An appeals court's ruling a few days ago that the terminally ill have a right to a "dignified and humane death" is indisputable. But the court went too far when it extended that argument to legitimize doctor-assisted suicide.
The 9th U.S. Circuit Court of Appeals, in striking down a Washington state law banning such forms of suicide, has opened the door for those who seek to justify ending another person's life.Thirty-three states have laws forbidding doctor-assisted suicide. Are we really to believe that a circuit court knows best?
While a dying person has every right to refuse life-sustaining medical treatment, especially devices that keep the patient technically alive but unable to function, it is quite another matter to give a doctor the right to take that person's life.
If life is no longer considered sacred, many more questions would arise about who can decide to end it and when. Who decides competency of a patient?

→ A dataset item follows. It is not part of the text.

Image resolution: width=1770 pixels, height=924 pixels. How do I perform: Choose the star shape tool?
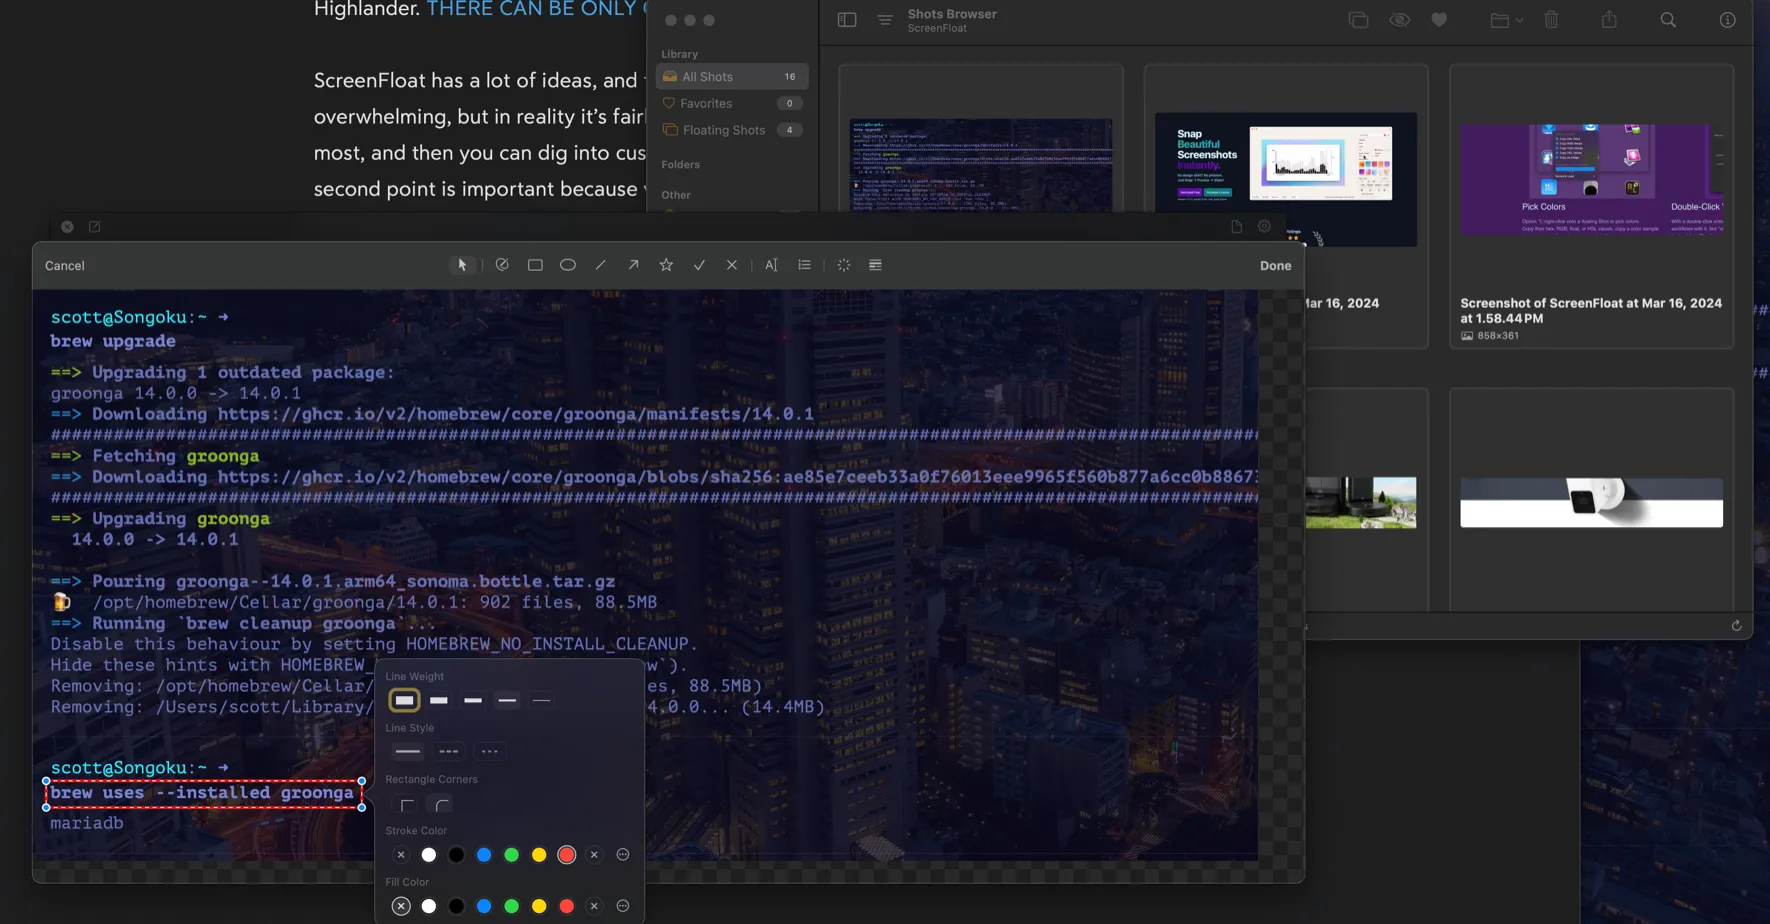(666, 264)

If the patient cannot express the wish to die, can others assume what those wishes would be? How early in the progress of a disease can death be termed inevitable? What about dying children?
There is a reason doctors take an oath to protect and preserve life. Their code does not allow them to take action to cause a death. The skills they use to sustain life can as easily be used to end life. Giving them the legal power to do both makes it too easy to misuse that power to further interests other than the patient's.
Assisting suicide could become a medical specialty, as it has for Dr. Jack Kevorkian. An autopsy of a woman who died with help from Kevorkian in November showed no traces of the cancer with which she supposedly was terminally ill. Such incidents could become all too common if assisted suicide were the norm.
Certainly there are cases of people suffering from extremely painful diseases with no hope of recovery. But as welcome as death might be for them, it must not become the right of doctors to cause it. In those cases, ending medical treatment other than pain relief may be enough to hasten a merciful death.
In any event, court intrusion into this matter is arrogant and dangerous. This week's misguided ruling needs to be appealed and overturned.